**What you are asked to do**
Write out the entries again. Match each one exactly.

**Provided records**

-.-.-

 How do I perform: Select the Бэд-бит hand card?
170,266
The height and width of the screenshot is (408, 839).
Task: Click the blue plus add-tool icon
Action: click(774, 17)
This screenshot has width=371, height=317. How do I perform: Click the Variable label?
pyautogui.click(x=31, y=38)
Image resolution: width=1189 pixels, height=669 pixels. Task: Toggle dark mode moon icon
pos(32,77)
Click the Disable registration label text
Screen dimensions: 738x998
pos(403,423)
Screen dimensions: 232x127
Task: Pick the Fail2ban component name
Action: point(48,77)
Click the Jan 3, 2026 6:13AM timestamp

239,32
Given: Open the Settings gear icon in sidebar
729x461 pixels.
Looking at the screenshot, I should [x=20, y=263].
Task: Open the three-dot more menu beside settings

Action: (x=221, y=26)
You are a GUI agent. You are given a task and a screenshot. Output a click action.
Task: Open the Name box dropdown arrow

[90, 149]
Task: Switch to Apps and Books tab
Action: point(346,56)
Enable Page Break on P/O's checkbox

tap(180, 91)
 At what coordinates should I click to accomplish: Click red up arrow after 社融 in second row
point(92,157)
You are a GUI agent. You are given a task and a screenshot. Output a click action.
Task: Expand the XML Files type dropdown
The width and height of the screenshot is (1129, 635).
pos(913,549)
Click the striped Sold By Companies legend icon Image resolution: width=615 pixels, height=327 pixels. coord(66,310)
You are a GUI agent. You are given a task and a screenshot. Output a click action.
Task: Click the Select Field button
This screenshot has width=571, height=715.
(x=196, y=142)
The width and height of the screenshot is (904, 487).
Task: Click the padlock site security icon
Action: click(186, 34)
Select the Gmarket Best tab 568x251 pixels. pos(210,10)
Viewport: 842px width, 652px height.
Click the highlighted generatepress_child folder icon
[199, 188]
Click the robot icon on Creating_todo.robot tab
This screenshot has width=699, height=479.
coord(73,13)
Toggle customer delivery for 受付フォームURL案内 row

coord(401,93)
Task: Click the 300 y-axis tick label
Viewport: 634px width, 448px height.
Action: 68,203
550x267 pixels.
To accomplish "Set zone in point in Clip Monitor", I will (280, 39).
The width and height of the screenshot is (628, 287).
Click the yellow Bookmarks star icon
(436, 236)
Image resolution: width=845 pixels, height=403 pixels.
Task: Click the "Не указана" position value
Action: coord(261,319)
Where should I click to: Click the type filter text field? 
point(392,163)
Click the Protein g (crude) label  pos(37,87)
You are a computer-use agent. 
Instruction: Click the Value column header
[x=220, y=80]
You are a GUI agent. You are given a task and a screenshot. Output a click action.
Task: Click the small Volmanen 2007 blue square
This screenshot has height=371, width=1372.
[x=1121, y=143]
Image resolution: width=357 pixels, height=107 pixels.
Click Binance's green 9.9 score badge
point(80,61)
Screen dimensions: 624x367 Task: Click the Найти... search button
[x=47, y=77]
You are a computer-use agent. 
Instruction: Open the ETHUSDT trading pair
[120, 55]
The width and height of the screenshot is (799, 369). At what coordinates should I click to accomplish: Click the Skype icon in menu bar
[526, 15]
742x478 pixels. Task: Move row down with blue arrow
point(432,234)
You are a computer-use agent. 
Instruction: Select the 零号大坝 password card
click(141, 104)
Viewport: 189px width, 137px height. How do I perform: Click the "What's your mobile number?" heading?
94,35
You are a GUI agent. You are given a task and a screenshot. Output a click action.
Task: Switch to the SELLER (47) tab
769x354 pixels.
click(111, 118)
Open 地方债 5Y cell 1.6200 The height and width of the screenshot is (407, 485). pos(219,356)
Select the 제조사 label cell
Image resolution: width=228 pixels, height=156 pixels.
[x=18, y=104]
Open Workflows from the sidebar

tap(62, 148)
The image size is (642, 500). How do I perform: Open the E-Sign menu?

-.-.-

**Task output**
 How do I perform: Select the Бэд-бит hand card?
170,266
The height and width of the screenshot is (408, 839).
Task: Click the blue plus add-tool icon
Action: click(774, 17)
This screenshot has width=371, height=317. How do I perform: Click the Variable label?
pyautogui.click(x=31, y=38)
Image resolution: width=1189 pixels, height=669 pixels. Task: Toggle dark mode moon icon
pos(32,77)
Click the Disable registration label text
Screen dimensions: 738x998
pos(403,423)
Screen dimensions: 232x127
Task: Pick the Fail2ban component name
Action: point(48,77)
Click the Jan 3, 2026 6:13AM timestamp

239,32
Given: Open the Settings gear icon in sidebar
729x461 pixels.
Looking at the screenshot, I should [x=20, y=263].
Task: Open the three-dot more menu beside settings

Action: (x=221, y=26)
You are a GUI agent. You are given a task and a screenshot. Output a click action.
Task: Open the Name box dropdown arrow

[90, 149]
Task: Switch to Apps and Books tab
Action: point(346,56)
Enable Page Break on P/O's checkbox

tap(180, 91)
 At what coordinates should I click to accomplish: Click red up arrow after 社融 in second row
point(92,157)
You are a GUI agent. You are given a task and a screenshot. Output a click action.
Task: Expand the XML Files type dropdown
The width and height of the screenshot is (1129, 635).
pos(913,549)
Click the striped Sold By Companies legend icon Image resolution: width=615 pixels, height=327 pixels. coord(66,310)
You are a GUI agent. You are given a task and a screenshot. Output a click action.
Task: Click the Select Field button
This screenshot has width=571, height=715.
(x=196, y=142)
The width and height of the screenshot is (904, 487).
Task: Click the padlock site security icon
Action: click(186, 34)
Select the Gmarket Best tab 568x251 pixels. pos(210,10)
Viewport: 842px width, 652px height.
Click the highlighted generatepress_child folder icon
[199, 188]
Click the robot icon on Creating_todo.robot tab
This screenshot has width=699, height=479.
coord(73,13)
Toggle customer delivery for 受付フォームURL案内 row

coord(401,93)
Task: Click the 300 y-axis tick label
Viewport: 634px width, 448px height.
Action: 68,203
550x267 pixels.
To accomplish "Set zone in point in Clip Monitor", I will (280, 39).
The width and height of the screenshot is (628, 287).
Click the yellow Bookmarks star icon
(436, 236)
Image resolution: width=845 pixels, height=403 pixels.
Task: Click the "Не указана" position value
Action: coord(261,319)
Where should I click to: Click the type filter text field? 
point(392,163)
Click the Protein g (crude) label  pos(37,87)
You are a computer-use agent. 
Instruction: Click the Value column header
[x=220, y=80]
You are a GUI agent. You are given a task and a screenshot. Output a click action.
Task: Click the small Volmanen 2007 blue square
This screenshot has height=371, width=1372.
[x=1121, y=143]
Image resolution: width=357 pixels, height=107 pixels.
Click Binance's green 9.9 score badge
point(80,61)
Screen dimensions: 624x367 Task: Click the Найти... search button
[x=47, y=77]
You are a computer-use agent. 
Instruction: Open the ETHUSDT trading pair
[120, 55]
The width and height of the screenshot is (799, 369). At what coordinates should I click to accomplish: Click the Skype icon in menu bar
[526, 15]
742x478 pixels. Task: Move row down with blue arrow
point(432,234)
You are a computer-use agent. 
Instruction: Select the 零号大坝 password card
click(141, 104)
Viewport: 189px width, 137px height. How do I perform: Click the "What's your mobile number?" heading?
94,35
You are a GUI agent. You are given a task and a screenshot. Output a click action.
Task: Switch to the SELLER (47) tab
769x354 pixels.
click(111, 118)
Open 地方债 5Y cell 1.6200 The height and width of the screenshot is (407, 485). pos(219,356)
Select the 제조사 label cell
Image resolution: width=228 pixels, height=156 pixels.
[x=18, y=104]
Open Workflows from the sidebar

tap(62, 148)
The image size is (642, 500). How do I perform: Open the E-Sign menu?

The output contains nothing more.